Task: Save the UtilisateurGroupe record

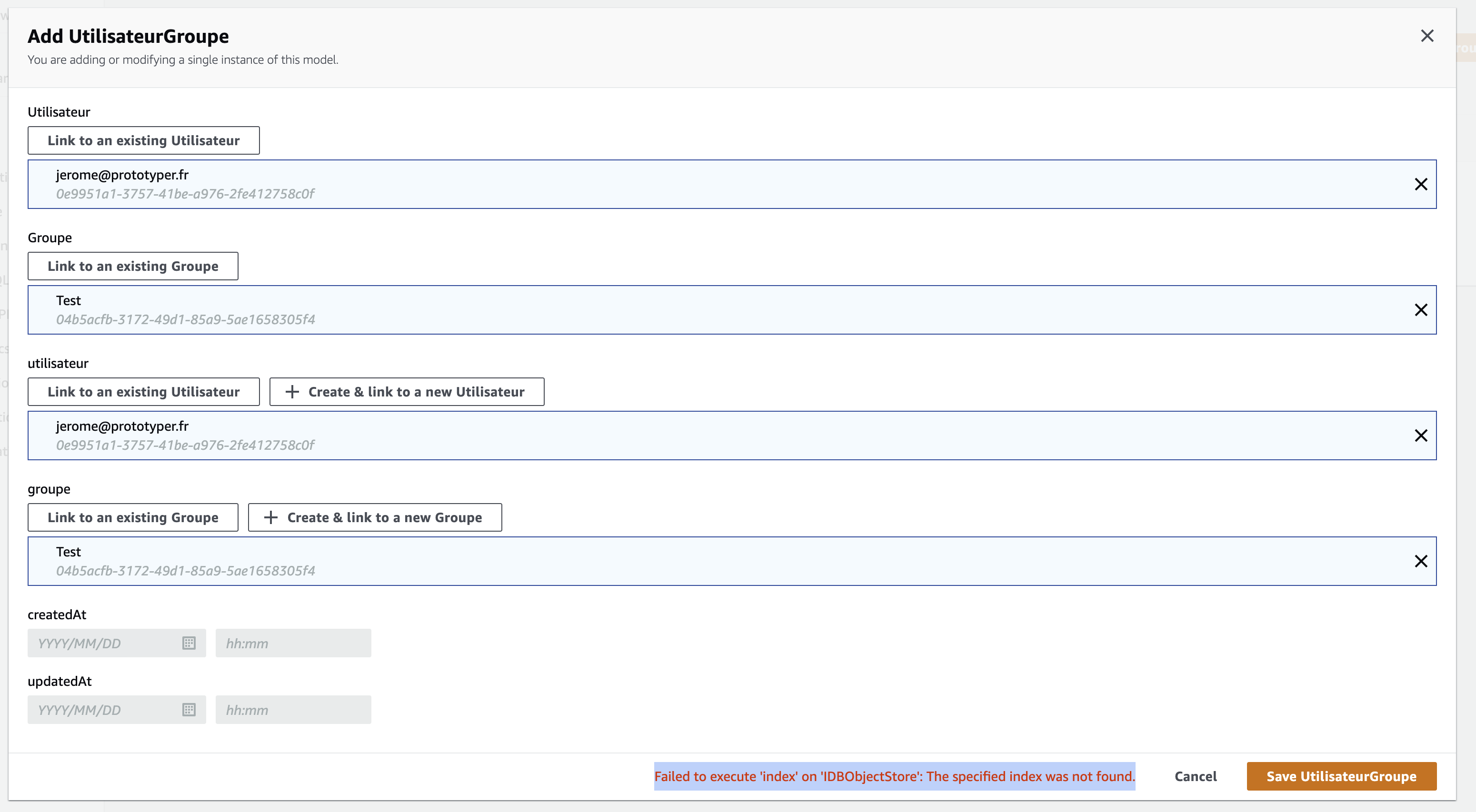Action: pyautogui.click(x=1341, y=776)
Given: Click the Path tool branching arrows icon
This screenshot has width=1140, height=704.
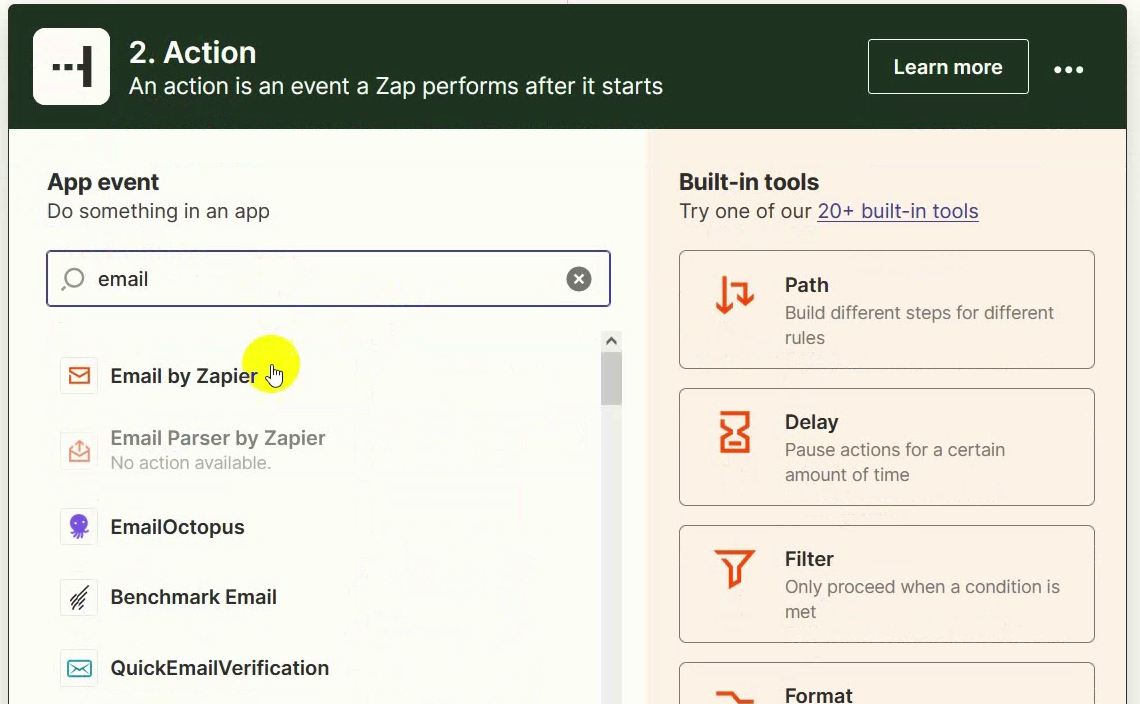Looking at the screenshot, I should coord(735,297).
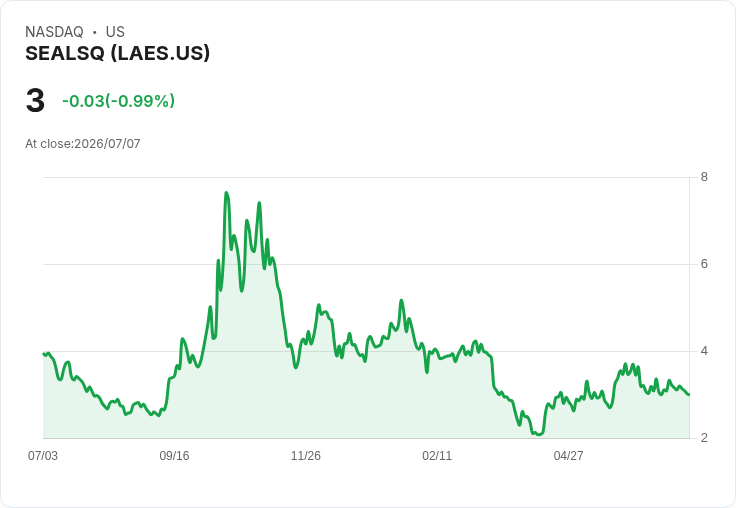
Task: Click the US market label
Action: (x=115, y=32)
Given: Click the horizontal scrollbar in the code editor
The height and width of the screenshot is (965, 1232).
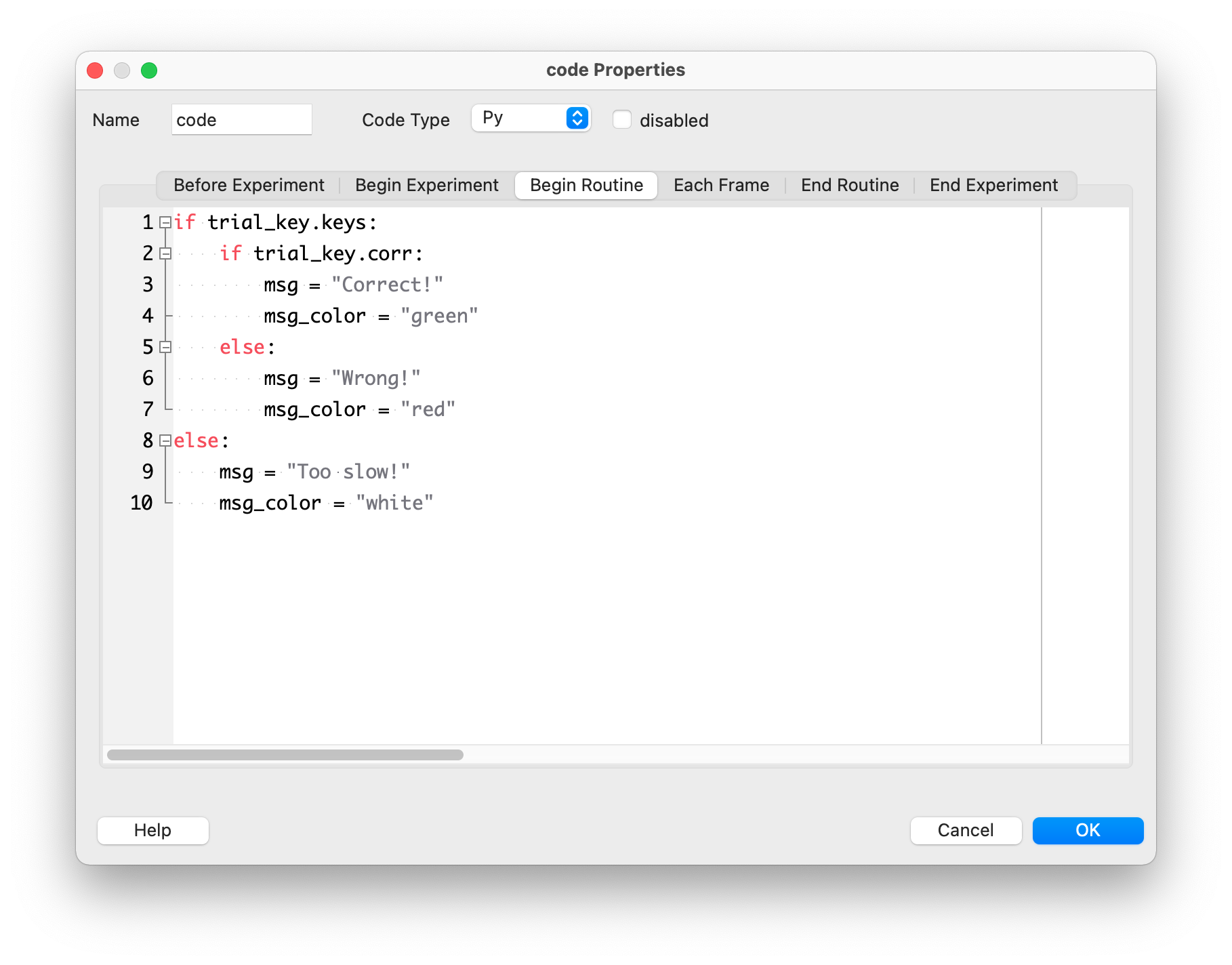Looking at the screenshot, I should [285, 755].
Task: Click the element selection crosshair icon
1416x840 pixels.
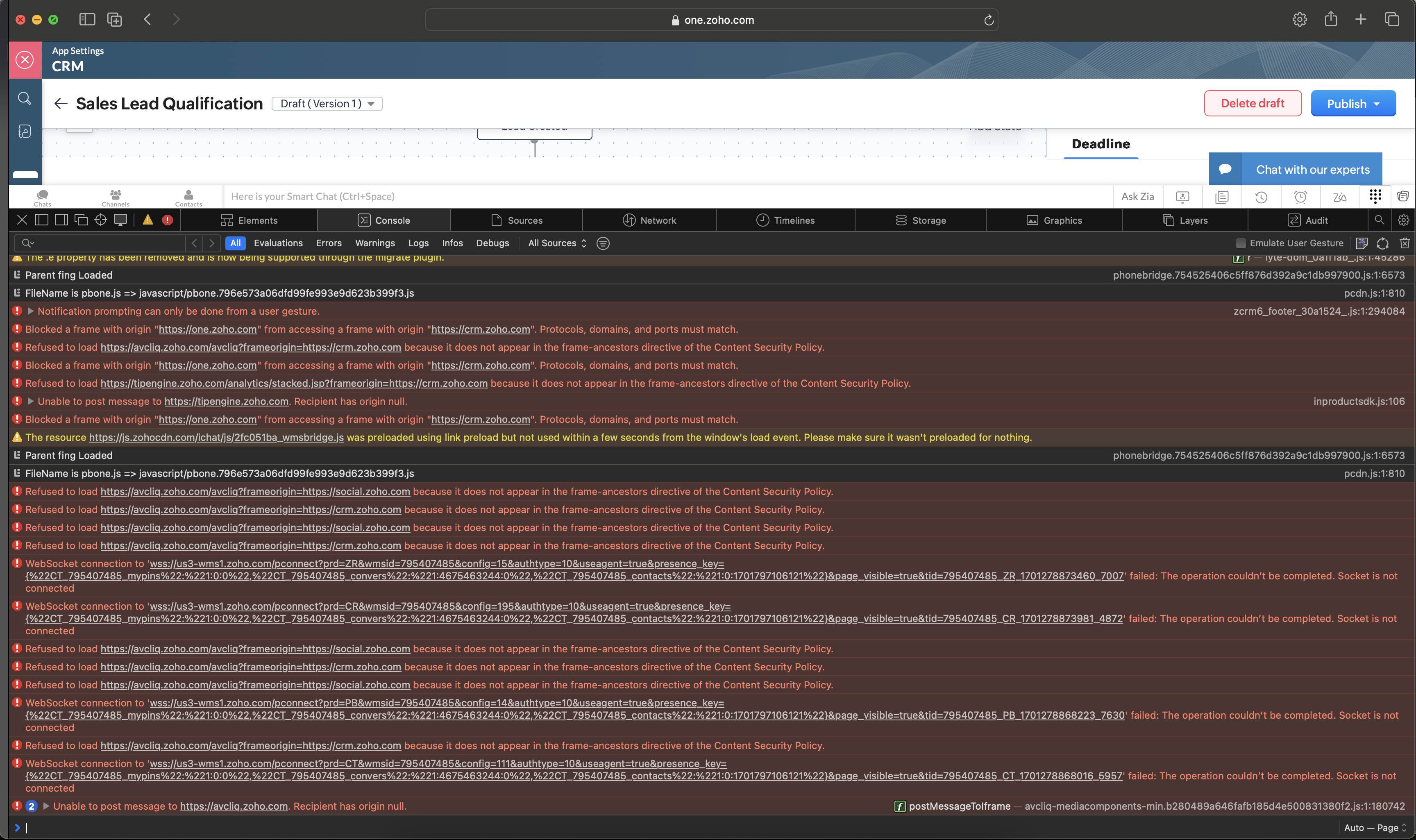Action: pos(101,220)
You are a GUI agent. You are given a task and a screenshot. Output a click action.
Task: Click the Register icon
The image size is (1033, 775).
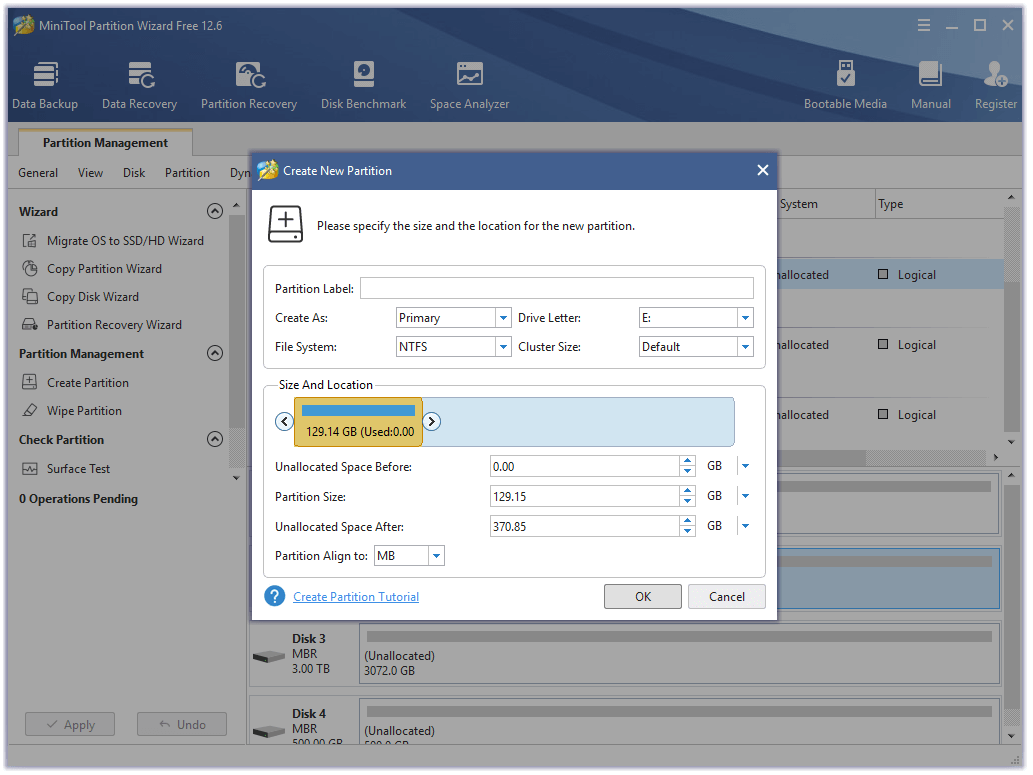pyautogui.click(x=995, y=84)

▸ Work to be completed
Copy out every one of the lines above verbatim, omitting the pictures.

▸ Response to this exercise
Task: Save the UtilisateurGroupe record

Action: pyautogui.click(x=1341, y=776)
Given: Click the Path tool branching arrows icon
This screenshot has width=1140, height=704.
Looking at the screenshot, I should coord(735,297).
Task: Click the US market label
Action: (x=115, y=32)
Given: Click the horizontal scrollbar in the code editor
The height and width of the screenshot is (965, 1232).
Looking at the screenshot, I should [285, 755].
Task: Click the element selection crosshair icon
1416x840 pixels.
Action: pos(101,220)
You are a GUI agent. You are given a task and a screenshot. Output a click action.
Task: Click the Register icon
The image size is (1033, 775).
pyautogui.click(x=995, y=84)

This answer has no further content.